Angle of rotation of a wheel over time I am modelling the motion of a wheel that should rotate at a constant speed over time. Think of a Ferris wheel or a car wheel.
I am trying to determine at what angle the wheel will be at about the center at any given time.
Rotating in a friction free, gravity-less perfect environment, such that r and m etc. are irrelevant.
My first guess would be something like this, but I have a feeling this won't hold true for all quadrants of the rotation.
$$\arctan\left(\frac{\cos(t)}{\sin(t)}\right)$$
Can anybody help? It's driving me wild and I won't be in front of a computer to help me figure it out for a good few days!

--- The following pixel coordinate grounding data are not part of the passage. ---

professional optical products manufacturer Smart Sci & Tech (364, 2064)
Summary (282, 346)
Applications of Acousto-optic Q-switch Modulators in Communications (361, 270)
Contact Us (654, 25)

Furthermore, I then want to work out an equation to accelerate and decelerate the angle of the wheel rotating. So any help on that would be great too!
Many thanks in advance :)
 A: For a constant angular speed motion, you simply have
$$\theta=\omega t+\theta_0.$$
If you want the angle on a full turn, consider
$$\theta\bmod2\pi.$$
For an accelerated motion,
$$\theta=\alpha\frac{t^2}2+\omega t+\theta_0$$ where $\alpha$ denotes the angular acceleration, in radians per squared seconds. It can be negative.
A: Do you have angular speed of your wheel? If yes (let's note it $\omega$), then the angle is $$\phi=\phi_0+\omega t,$$ or, if you want a value in $[0,2\pi)$, $$\phi=2\pi\left\{\frac{\phi_0+\omega t}{2\pi}\right\},$$
where $\{x\}$ denotes the fractional part of $x$.
Edit for arbitrary case
Let's suppose we have a wheel of radius $R$ rolling on a straight line without sliding (i.e. without wheelslip). Suppose also that the coordinate of center of our wheel is $x(t)$. For simplicity we take $x(0)=0$ and we take the angle at $t=0$ to be zero.
Note that the angle of rotation is a function of coordinate: indeed, if the wheel rolls a length $l$, then its angle changes by $\frac{l}{R}$. Thus the angle is $$\phi =  \frac{x}{R}.$$ As previously, we can take it in $[0,2\pi)$:$$\phi=2\pi\left\{\frac{x}{2\pi R}\right\}.$$
The speed of our wheel is $\dot x$, hence local angular speed is $\frac{\dot x}{R}$. If you take zero acceleration (i.e. constant speed), you will reduce the formulas to the case above. By derivation with respect to time you can obtain expressions for angular acceleration as a function of $\ddot x$, etc.